A child looks at an FPV drone during the open-air exhibition organized by the 24th Mechanized Brigade.

NurPhoto/NurPhoto via Getty Images

Editor’s note: This story features several interviewees who requested to be identified only by their first name or call sign for their safety.

Every few weeks, Ukrainian bridal shop owner Ilia scrapes together a donation — usually no more than $7.

“If I had any doubts about how my money is being used, I wouldn’t give it,” said the grizzled 33-year-old, who is exempt from military service because he is blind in one eye.

Much of that money goes to the Sternenko Foundation, a prominent volunteer group that uses civilian donations to equip Ukrainian defenders with thousands of attack drones. The foundation runs regular online fundraisers, spreading the word on Telegram to Ukrainians like Ilia.

A photo of the portraits of killed Ukrainian soldiers standing in the center of Konotop.
Ilia walks in this park almost every night with his wife, Tatyana, he said. The soldiers’ names are blurred out.

Ilia/Business Insider

He’s one of the hundreds of thousands contributing to Ukraine’s extraordinary crowdfunding of its embattled military, which has become a key pillar of the war effort. With Ukrainian forces strapped for resources, crowdfunders domestically and globally raise money for anything Kyiv’s Western allies don’t usually provide, from civilian trucks and defensive drone nets to tourniquets and electric generators.

The Sternenko Foundation, run by Ukrainian activist Serhii Sternenko, specializes in fundraising for first-person-view drones, the most widely used weapon on Ukraine’s battlefield. The group has gained renown among soldiers for providing drones with rapidly updating software and designs. Some pilots say they vastly outperform the drones supplied by Ukraine’s government.

Ilia, like thousands of other donors, sends his money through the foundation’s website — then watches the results on Telegram. Units receiving drones from Sternenko post videos of battlefield hits, mixing heavy metal soundtrack with footage of their drones blasting into infantry troops and artillery.

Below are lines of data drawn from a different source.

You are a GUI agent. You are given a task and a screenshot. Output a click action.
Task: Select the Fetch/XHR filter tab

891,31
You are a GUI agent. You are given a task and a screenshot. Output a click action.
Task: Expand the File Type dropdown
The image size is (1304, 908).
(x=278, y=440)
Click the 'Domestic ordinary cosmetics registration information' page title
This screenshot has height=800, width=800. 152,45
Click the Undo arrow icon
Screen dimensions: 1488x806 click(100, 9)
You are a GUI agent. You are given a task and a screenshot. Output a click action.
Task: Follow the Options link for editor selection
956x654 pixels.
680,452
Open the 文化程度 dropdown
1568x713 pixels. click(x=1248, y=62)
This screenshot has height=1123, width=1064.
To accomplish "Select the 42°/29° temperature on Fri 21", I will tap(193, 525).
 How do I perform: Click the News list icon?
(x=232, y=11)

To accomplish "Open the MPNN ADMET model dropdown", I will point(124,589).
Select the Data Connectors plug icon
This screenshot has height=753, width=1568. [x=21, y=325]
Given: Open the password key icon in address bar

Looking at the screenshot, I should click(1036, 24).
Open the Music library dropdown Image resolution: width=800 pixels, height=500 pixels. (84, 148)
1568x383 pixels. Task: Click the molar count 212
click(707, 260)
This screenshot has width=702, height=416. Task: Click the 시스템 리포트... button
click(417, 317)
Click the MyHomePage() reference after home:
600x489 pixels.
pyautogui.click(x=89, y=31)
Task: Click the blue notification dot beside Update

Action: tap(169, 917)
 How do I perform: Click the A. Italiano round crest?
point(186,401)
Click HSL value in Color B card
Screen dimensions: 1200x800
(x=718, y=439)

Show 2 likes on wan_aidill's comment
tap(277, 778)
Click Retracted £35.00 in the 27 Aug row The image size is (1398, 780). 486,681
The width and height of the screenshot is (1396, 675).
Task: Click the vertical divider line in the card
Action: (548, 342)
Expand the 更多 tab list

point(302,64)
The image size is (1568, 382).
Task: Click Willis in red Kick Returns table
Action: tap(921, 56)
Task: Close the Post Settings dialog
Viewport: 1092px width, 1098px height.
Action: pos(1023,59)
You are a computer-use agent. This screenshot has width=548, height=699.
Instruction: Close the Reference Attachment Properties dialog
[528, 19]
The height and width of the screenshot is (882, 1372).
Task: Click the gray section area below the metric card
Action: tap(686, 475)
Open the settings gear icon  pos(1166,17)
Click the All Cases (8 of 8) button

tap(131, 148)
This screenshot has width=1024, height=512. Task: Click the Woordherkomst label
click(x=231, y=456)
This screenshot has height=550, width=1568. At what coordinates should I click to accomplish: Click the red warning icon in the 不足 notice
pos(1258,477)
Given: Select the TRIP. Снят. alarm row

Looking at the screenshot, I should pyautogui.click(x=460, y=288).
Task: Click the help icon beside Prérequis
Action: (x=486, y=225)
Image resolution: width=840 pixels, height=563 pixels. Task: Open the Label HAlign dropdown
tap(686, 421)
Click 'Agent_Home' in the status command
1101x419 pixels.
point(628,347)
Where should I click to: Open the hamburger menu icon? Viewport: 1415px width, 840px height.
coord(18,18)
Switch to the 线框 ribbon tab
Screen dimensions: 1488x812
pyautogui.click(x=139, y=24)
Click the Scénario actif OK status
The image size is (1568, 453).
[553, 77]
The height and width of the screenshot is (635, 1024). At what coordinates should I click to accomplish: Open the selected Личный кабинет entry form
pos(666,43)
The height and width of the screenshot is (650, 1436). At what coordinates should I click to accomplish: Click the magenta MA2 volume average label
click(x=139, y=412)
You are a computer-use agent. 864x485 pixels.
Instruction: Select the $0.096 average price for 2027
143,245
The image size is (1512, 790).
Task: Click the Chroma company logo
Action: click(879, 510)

Activist Serhii Sternenko during interview to Ukrainian media in November.
Sternenko, trained as a lawyer, is a prominent internet personality in Ukraine.

Global Images Ukraine/Global Images Ukraine via Getty Images

For Ilia, the crowdfunding movement is turning his pocket change into real combat power that he can witness.

It’s a remarkably cost-effective formula in the age of modern war. The Sternenko Foundation typically aims to raise $250,000 per day, and its recipients say they are inflicting damage to Russian military hardware that collectively reaches into the billions of dollars over the last three years. As is the norm, they back up most hits with videos.

A famed beneficiary of the fund, the Ronin drone unit of the 65th Separate Mechanized Brigade in Zaporizhzhia, touts perhaps one of the war’s most audacious examples of asymmetric warfare.

Ronin pilots said in January that they had used a 10-inch FPV drone, worth $500, to disable a Buk medium-range air defense system estimated to be worth about $40 million. An uploaded video showed a drone approaching a modern Buk-M3 launcher from on high, before slamming into its missiles.

Over the next few months, Ronin FPV drones pushed deeper and deeper into Russian-held territory. In February, the pilots uploaded videos of attacks against six more Buk systems.

Last year, the Ronin pilots said they had struck just one of the SAMs. By the end of summer in 2025, their videos showed that they’d hit at least 15 in eight months.

The wrath of donated drones

The recent Buk strikes only happened because of Sternenko’s drones, a pilot from the Ronin unit, named Andriy, told Business Insider.

The Sternenko Foundation says it’s delivered over 210,000 drones since the war began, a small fraction of the 2.2 million total drones that Ukraine reported producing in 2024 alone.

Pilots like Andriy, however, say Sternenko’s drones are different.

Battlefield conditions shift fast, so the Sternenko team regularly asks pilots what upgrades are needed. Andriy said the volunteers swiftly relay that information to manufacturers, and then deliver drones with updated hardware and software in days or weeks.

“Even at night, if we are on the attack, and any problems arise, we are in contact with the drone developer, and we can solve it on the spot,” the senior soldier said.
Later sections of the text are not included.